Building networks is a complicated process, requiring much analytical thinking and an understanding of multidimensional data. Using programs like Gephi allows for a parsing of complex relationships between this data. I happened to work with Gephi briefly during my foundation seminar of freshman year, but not nearly as in depth as we are now. Initially, working with Gephi in this class was intimidating, as there was so much to learn and it doesn’t seem as user friendly as the previous platforms we have worked with. However, after spending a few days playing with the program and finding new things, I’ve found that Gephi’s many benefits allow for a powerful visualization. I decided to build my own dataset on demographics of the Bucknell Women’s Cross Country team, with the intent of discovering and analyzing the different majors being studied by the women of all four class years as well as finding any trends that there may be within the data. I began the process by sending out a survey to collect the information before creating the CSV file containing the data. At first glance, I immediately noticed biochemistry to be a frequent major. This was exciting for me, as I was interested in how Gephi would work to display this common theme across team members.
Due to Gephi only allowing for a mapping of relationships between the same types of nodes, the process of portraying what I would like the viewers to understand has been particularly difficult for me. When discussing the purpose of nodes and edges, Graham says, “Everything about a network pivots on these two building blocks” (Graham, 202). In networks, nodes can be further defined by attribute rather than seen as just dots. Each individual node is representative of each team member, and the edges refer to the undirected relationships between them. Because the connections I chose to make between people (major) have no beginning or end, the relationships can be considered as “rhizomatic relationships” (Lima 44). Rhizomes acknowledge multiplicity in data. They “connect any point to another in a way that allows for a flexible network to emerge” (Lima 44). Gephi was able to create a flexible network that could I could parse further to produce the relationships I portrayed. I filtered by degree and got an average degree of 28.8, representing the number of edges adjacent to each node.
There is no modularity in my data set, as all team members were already connected due to being a part of the same team. In a way, the team is it’s own “small world.” Each member (node) is interconnected with one another through an edge, simply because they are apart of the same “world.” When choosing which layout to apply, I began by using the circular layout due to it being simple and easy to understand visually. Graham states, “It is easy to become hypnotized by the complexity of a network, to succumb to the desire of connecting everything and, in doing so, learning nothing” (Graham 201). Therefore, I knew that I wanted my network visualization to be as simple as possible. Nodes are colored based on major.

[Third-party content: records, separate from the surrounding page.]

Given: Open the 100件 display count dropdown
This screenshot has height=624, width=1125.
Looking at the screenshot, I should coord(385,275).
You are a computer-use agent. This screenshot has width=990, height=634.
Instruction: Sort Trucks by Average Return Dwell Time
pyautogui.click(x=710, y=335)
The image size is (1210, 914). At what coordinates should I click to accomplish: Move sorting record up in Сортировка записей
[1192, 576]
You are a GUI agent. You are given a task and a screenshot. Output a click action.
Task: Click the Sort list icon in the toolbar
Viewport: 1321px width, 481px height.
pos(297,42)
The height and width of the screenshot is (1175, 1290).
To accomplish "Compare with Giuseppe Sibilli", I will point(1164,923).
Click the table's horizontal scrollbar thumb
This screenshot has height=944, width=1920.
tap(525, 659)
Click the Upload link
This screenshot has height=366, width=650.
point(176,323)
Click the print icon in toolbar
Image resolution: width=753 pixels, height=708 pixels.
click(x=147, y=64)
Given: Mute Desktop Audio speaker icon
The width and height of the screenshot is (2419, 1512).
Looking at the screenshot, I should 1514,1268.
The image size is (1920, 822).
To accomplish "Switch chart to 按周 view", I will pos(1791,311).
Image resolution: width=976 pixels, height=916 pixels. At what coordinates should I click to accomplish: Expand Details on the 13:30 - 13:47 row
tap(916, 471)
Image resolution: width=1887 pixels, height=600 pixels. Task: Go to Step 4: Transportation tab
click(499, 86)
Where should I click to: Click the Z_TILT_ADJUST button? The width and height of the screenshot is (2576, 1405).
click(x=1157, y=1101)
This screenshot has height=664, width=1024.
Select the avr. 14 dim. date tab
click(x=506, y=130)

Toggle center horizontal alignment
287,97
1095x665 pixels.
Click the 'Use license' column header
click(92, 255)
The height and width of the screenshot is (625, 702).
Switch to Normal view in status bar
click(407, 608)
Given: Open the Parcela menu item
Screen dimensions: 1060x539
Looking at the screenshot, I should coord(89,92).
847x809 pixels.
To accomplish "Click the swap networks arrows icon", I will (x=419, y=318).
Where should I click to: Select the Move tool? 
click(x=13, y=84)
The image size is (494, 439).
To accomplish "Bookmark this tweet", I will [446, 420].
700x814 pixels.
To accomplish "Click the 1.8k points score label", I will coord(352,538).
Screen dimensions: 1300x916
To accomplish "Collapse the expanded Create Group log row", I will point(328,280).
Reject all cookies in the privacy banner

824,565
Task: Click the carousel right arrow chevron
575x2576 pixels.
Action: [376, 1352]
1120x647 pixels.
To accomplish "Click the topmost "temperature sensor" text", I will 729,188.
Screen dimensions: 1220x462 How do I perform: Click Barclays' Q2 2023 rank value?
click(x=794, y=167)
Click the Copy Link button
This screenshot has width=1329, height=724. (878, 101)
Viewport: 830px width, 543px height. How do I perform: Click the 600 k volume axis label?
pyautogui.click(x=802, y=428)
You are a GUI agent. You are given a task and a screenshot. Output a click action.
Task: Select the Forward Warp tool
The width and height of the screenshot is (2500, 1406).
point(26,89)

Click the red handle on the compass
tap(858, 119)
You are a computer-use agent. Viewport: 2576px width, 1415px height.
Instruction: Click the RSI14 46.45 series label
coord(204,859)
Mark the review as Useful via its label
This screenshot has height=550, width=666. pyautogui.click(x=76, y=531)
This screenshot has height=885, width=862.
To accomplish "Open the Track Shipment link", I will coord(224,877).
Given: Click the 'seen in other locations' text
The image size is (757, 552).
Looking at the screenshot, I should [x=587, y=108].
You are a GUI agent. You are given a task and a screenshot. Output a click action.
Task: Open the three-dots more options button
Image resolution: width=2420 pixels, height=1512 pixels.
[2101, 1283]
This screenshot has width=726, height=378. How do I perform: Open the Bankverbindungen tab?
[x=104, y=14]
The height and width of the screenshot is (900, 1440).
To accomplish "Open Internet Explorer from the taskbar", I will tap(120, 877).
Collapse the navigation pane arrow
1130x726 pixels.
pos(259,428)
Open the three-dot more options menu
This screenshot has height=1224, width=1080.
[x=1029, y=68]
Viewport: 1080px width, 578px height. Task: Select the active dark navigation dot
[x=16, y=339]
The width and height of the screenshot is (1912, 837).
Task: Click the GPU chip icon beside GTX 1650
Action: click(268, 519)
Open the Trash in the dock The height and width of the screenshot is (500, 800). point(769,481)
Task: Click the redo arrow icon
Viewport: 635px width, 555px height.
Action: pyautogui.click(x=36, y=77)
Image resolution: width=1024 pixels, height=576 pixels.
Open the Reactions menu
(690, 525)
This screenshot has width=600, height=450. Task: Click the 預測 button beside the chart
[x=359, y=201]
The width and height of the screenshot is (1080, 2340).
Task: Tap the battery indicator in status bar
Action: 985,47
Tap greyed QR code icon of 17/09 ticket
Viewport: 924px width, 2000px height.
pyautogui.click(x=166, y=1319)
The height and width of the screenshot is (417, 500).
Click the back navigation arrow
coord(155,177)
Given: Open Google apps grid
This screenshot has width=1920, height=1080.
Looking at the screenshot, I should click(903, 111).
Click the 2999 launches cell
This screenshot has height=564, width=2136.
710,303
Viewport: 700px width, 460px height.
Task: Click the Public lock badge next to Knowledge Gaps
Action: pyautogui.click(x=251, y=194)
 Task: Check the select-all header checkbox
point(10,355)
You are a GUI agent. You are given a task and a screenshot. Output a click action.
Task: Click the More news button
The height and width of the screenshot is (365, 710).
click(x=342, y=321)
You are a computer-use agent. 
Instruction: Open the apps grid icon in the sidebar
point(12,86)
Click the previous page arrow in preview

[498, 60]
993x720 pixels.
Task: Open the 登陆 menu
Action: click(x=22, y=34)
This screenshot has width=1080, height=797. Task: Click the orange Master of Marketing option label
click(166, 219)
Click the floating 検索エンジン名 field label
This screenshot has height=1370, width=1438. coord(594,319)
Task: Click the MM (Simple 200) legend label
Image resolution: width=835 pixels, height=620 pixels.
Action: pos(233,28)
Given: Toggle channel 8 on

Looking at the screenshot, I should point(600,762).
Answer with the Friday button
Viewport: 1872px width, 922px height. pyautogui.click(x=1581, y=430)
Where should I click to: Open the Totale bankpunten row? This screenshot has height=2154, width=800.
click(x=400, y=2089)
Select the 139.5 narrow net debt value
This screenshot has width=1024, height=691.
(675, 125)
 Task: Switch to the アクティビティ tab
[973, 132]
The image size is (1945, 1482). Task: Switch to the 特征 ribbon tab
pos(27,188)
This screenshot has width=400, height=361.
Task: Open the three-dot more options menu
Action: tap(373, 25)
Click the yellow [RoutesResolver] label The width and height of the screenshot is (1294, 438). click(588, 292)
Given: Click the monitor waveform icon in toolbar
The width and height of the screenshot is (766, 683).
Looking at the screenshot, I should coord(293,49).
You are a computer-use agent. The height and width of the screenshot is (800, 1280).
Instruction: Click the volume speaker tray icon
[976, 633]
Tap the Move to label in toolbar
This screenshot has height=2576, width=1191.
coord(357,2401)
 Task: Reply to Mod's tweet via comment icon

The edges occupying the rest of the visualization are the connections between each member of the team. I then reconstructed the original layout by dragging nodes of the same major and placing them alongside each other to allow for an easier visual of the frequency of each. My network formed the following:


It is clear from this overview that there is a dominant major among team members, which happens to be biochemistry. I can’t infer any reasoning behind this through my data set, but I thought that it was an interesting trend that I knew I wanted to look more closely at. I have learned that because there are no arrows connected to the edges between nodes, the relationships between each node are equally significant, having no direction in the relationships.
So that the user can add to the depth of their network, the program allows for a search of metrics that provides more insight into the overall network. I chose to first partition by major which allowed me to visualize how many people belong to each major category. Those who shared the same major had more connections to each other than to those of different majors. Because I chose to look into the frequency of the biochemistry major throughout the team, below is the visualization displaying the nodes directly linked to each other through the biochemistry “edge.” Filtering my data through partitioning by major allowed me to create the following:


I then decided to partition by class year to look at what majors were studied by girls of different years, in particular, biochemistry. Because the nodes are all different colors, I found that of the seven freshmen, no majors were shared:

Of the ten sophomores, biochemistry was a common major between four people, represented by the four pink nodes closely connected to each other.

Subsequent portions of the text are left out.